Division of Colon and Rectal Surgery, Department of Surgery, St Luke-Roosevelt Hospital Center, Suite 7B, 425 West, 59th Street, New York, NY 10019, USA

Introduction: Plasma from the 2nd and 3rd weeks after minimally invasive colorectal resection (MICR) for both benign disease and cancer stimulates in vitro endothelial cell (EC) proliferation, migration, and invasion which are critical for new blood vessel formation. These persistent changes are unique and may have negative implications for cancer patients. After MICR for colorectal cancer (CRC) persistent elevations (3-4 weeks long) in the plasma levels of a number of pro-angiogenic proteins including MCP-1 have been noted. The present study’s purpose is to determine if similar MCP-1 plasma changes occur during the first month after MICR for benign indications. Our hypothesis is that the elevated MCP-1 levels are due to the procedure and not the indication. MCP-1, a direct mediator of angiogenesis, induces in-vitro EC migration and sprouting. MCP-1 is produced by EC’s, fibroblasts and monocytes and its expression has been confirmed in numerous malignancies. MCP-1 receptor CCR2 is expressed as a surface protein on EC’s and is upregulated by inflammatory cytokines. The binding of MCP-1/CCR2 on EC facilitates endothelial regeneration and vascular remodeling during wound repair. MCP-1’s proangiogenic effects are mediated via ANG-1 and VEGF.

Method: Patients enrolled in an IRB approved data/plasma bank who underwent elective MICR for benign colorectal pathology for whom adequate plasma samples were available were included in this study. The prospectively gathered clinical, demographic, pathologic and short term outcome data were reviewed. Blood samples were collected preoperatively (PreOp) and at a variety of post operative (PostOp) time points. Plasma was isolated and stored at -80°C. Late samples were bundled into 7 day blocks and considered as single time points. MCP-1 levels (pg/ml) were determined in duplicate via ELISA and results reported as mean± SD. The paired t-test was used for statistical analysis (significance set at p<0.0008 after Bonferroni correction).

Results: Plasma samples from 86 MICR patients were assessed (mean age: 59.3±13.3 years; 42 male, 44 female).
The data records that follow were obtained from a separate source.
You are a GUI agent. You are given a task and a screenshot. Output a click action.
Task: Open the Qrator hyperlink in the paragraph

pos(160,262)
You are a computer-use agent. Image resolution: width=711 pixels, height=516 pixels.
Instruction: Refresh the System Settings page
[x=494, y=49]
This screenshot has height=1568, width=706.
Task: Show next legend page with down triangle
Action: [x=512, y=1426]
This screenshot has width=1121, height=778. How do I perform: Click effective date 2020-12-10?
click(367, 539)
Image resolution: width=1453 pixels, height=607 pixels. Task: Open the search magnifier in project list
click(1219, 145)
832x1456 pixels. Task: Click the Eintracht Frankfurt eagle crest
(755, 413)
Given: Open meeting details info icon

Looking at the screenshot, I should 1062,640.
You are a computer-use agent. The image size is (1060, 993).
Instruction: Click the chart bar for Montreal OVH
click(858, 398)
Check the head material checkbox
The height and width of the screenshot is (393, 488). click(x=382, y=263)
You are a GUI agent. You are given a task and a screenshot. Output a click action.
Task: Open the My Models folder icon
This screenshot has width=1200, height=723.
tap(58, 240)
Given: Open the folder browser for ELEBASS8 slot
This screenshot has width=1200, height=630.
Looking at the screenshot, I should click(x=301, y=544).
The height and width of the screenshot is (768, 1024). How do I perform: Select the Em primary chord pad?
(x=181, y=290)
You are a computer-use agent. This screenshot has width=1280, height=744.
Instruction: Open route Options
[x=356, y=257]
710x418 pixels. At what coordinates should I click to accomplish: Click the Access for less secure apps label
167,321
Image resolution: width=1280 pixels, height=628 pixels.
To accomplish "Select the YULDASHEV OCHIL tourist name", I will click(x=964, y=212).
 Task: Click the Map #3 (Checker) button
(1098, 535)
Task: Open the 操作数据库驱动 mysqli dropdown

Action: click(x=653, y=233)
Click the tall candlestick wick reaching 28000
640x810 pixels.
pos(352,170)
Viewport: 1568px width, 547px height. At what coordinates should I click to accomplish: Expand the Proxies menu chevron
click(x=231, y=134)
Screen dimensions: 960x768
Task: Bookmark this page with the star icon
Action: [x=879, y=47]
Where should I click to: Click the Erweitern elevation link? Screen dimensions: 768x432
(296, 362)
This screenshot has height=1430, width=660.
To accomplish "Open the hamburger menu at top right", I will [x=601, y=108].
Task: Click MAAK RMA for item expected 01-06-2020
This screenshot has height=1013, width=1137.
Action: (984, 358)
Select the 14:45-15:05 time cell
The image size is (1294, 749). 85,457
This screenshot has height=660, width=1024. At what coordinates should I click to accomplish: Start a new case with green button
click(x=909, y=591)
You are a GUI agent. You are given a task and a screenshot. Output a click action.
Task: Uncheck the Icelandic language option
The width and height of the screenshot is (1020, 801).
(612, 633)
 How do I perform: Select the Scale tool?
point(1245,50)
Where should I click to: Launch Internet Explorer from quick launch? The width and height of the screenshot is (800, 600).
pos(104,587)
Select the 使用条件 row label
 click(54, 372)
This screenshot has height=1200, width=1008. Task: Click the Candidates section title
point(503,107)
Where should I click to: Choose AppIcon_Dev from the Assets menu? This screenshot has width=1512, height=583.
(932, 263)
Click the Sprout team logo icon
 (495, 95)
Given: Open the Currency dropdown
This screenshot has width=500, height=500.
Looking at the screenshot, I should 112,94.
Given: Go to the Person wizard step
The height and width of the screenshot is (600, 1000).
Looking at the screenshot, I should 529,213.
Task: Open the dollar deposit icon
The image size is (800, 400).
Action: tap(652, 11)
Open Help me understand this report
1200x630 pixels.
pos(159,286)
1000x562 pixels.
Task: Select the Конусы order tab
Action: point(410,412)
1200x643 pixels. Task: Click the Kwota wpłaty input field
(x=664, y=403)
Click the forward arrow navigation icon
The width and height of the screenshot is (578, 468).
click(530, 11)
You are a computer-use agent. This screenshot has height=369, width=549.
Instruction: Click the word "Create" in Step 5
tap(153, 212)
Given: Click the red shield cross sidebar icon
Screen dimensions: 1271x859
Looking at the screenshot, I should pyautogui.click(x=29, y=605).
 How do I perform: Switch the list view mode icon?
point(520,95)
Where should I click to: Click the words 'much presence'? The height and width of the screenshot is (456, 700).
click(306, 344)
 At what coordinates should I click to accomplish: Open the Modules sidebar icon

The indications for surgery were diverticulitis (n=30) and benign neoplasm (n=56). The mean incision length was 5.2±1.9cm, length of stay, 4.7±2.0 days, and operative time, 230.5±98.2 minutes. The mean PreOp MCP-1 level was 239.5± 98.5 pg/ml (n=86). When compared to PreOp levels significantly elevated MCP-1 levels (pg/ml) were noted on POD1 (481.9± 254.7,n=86), POD3 (429.5± 184.9, n=63), POD7-13 (385.5± 152.2;n=39), POD14-20 (442.1± 209.3; n=33), POD 21-27 (354.2± 116.2;p=0.0004; n=21) and on POD28-34 (365.2± 102.2;n=21) (P<0.0001 for all comparisons except for POD 21-27 time point).

Conclusion: Plasma MCP-1 levels are significantly elevated for over a month after MICR for benign indications. The etiology of this persistent change may be related to both the acute inflammatory response (early Postop) and wound healing (weeks 2-5). These results are similar to those noted in CRC patients who underwent MICR, thus, the plasma MCP-1 changes are likely related to surgical trauma and not the indication for surgery. Further studies are needed to determine the duration of this change as well as the clinical significance of the MCP-1 and other proangiogenic plasma protein changes noted after MICR.